2019: All Wrap(ped) Up Like a Present

Hindsight might be 2020 but looking back, a lot of cool new features rolled out in 2019. From new collaboration and organizational powers to fresh templates and handy integrations, it’s been quite the glow-up for Confluence Cloud.

Here’s a holiday gift from us to you–our favorite features of 2019.

Create and collaborate

Save time with the all-powerful slash command

With the slash (/) command, you can add elements to your pages with a keystroke including tables, images, dates, macros, emojis and more.


Tidy up your table columns

Extract more insights from your data. When viewing a page, you can organize table columns to better spot trends. Arrange items like status, date, teammates, links, and more in ascending or descending order using table headers.




Jump to headings with anchor links

Connect people to your most relevant headings with anchor links. Add a link to your heading by hovering over it, clicking on the link icon that appears, and copying a link to the heading. After sharing the link, anyone who clicks will be teleported to that section on your page.


Feast your eyes on full-width pages

Full-width flexibility is great for pages that are information-dense and keep your readers from having to dig to find information on the page. Showcase information on one complete screen and your teammates will never miss another crucial detail!



With media picker, you don’t have to choose favorites

Make your content more memorable in Confluence by throwing in some extras with the media picker in Confluence Cloud. Add any file from Dropbox or Google Drive through the Confluence editor and access all of your files right from Confluence. If you really like spice, toss in a GIF from GIPHY.


The best part is that when you upload files to the media picker, those files will sync across all your pages in Confluence AND your Jira tickets, so you’ll never have to double-upload again.

Express yourself with improved comments

We introduced a new comments experience to help you better express ideas, have meaningful conversations, and keep information flowing.

  • Quick commands: Type “/“ to open a menu, add tables, mentions, and more. Type “:” to add emoji!
  • Native macros: Use native macro features in comments too like status, date, and code block.



Never forget a name with team mentions

With Teams in Confluence, you can keep track of groups of people like project teams, leadership groups, squads, and more. Mention Teams on a Confluence page or in comments to quickly add every person from the team without needing to remember who’s who.



Keep working on the go on mobile

With the new editing experience on mobile, you can add more sizzle to your pages with photos, videos, files, code snippets, panels and more using the + icon on your app. Tune up your content’s legibility and engagement when you use headings, bullets, colors, styling, and more.

Keep your projects' moving forward even when you’re on the go with the Confluence Cloud app, available for download for iOS devices and Android devices.


Organized chaos

Establish a new world order with drag n drop

Keeping Confluence pages all squared away in spaces can be challenging. With drag 'n' drop, you can continuously group pages by moving them around directly in the page tree.

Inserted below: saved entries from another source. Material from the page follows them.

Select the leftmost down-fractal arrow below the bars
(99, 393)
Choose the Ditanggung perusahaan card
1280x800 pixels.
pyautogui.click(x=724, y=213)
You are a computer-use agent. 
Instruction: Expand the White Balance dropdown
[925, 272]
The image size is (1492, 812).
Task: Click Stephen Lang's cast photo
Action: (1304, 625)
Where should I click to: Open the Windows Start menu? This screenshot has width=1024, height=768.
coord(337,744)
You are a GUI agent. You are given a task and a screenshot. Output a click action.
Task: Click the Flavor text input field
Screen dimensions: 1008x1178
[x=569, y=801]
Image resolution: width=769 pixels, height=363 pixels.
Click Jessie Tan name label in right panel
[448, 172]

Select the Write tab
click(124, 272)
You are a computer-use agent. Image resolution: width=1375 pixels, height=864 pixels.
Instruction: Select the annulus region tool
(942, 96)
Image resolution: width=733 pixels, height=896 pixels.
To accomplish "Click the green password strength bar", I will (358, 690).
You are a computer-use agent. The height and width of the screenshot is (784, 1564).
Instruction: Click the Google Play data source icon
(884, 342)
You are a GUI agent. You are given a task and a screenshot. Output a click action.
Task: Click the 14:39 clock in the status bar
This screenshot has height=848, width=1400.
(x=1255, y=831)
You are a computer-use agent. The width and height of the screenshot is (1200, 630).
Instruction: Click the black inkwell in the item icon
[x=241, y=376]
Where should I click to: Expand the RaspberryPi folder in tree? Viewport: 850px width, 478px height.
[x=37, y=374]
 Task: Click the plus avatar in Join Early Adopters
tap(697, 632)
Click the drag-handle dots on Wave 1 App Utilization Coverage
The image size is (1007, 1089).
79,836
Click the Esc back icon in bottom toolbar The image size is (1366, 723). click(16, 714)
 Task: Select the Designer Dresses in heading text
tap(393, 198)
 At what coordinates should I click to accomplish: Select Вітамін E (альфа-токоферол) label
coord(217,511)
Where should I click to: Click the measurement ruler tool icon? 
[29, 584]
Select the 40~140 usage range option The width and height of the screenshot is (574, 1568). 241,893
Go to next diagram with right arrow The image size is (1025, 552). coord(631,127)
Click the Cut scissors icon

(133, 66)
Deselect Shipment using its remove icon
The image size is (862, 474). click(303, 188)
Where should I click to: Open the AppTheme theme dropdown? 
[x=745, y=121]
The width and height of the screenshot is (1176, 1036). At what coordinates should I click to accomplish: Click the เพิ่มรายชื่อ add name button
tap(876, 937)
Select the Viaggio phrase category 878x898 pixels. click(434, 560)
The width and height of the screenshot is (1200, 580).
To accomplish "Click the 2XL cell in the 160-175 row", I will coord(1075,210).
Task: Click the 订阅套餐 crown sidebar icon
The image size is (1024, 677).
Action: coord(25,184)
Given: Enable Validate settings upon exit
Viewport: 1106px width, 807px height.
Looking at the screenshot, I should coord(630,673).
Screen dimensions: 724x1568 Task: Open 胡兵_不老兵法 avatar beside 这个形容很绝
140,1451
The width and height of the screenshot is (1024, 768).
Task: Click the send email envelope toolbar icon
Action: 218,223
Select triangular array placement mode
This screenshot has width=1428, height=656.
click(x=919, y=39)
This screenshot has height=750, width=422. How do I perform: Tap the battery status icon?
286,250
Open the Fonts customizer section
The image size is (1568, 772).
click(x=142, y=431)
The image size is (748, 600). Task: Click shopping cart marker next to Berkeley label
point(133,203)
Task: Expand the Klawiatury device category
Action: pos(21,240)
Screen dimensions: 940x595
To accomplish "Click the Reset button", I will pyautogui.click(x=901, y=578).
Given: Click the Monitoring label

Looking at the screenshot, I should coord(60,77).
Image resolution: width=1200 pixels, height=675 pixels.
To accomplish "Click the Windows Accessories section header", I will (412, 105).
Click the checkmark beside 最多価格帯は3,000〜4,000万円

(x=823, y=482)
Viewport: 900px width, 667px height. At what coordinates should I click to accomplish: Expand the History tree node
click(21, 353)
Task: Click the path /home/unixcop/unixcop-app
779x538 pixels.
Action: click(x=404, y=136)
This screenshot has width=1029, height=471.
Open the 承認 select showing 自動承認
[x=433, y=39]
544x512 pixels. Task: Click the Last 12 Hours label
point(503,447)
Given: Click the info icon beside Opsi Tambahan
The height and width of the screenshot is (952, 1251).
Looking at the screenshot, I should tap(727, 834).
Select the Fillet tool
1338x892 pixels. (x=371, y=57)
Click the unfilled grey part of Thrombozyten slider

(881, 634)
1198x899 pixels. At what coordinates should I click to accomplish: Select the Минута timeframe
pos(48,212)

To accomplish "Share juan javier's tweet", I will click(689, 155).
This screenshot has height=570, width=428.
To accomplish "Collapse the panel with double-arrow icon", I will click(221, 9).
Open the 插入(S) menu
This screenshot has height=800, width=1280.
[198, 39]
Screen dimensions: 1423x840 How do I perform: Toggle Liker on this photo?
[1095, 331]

Keep a neat space with contextual create

Add a child page under whatever page you like, directly from within the page tree. Hit the new + icon that pops up next to the page name in the page tree, and from your page will spring forth another one. Adding pages contextually lets you create them wherever you want them to live from the start.



Get back to recent pages with one click

Pick up right where you left off using recent drawer.  Find information faster like recently visited pages and drafts from anywhere in Confluence. Use the blue global nav on the left or the keyboard shortcut G then R.

Recent drawer.gif

Find what you’re looking for fast

Search like a pro with a better advanced search experience. Find anything and everything in Confluence with loads of search filters and info-rich results.


Time saving templates

Kickstart your marketing and team goals with built-in templates

We know what it’s like to stare at a blank Confluence screen, wondering how to get going while your mind keeps answering procrastination’s siren call. With five built-in Confluence templates, we’ve laid the foundation for you! These handy templates cover marketing campaign planning, competitive analysis, customer interviews, a messaging house framework, and blog posts.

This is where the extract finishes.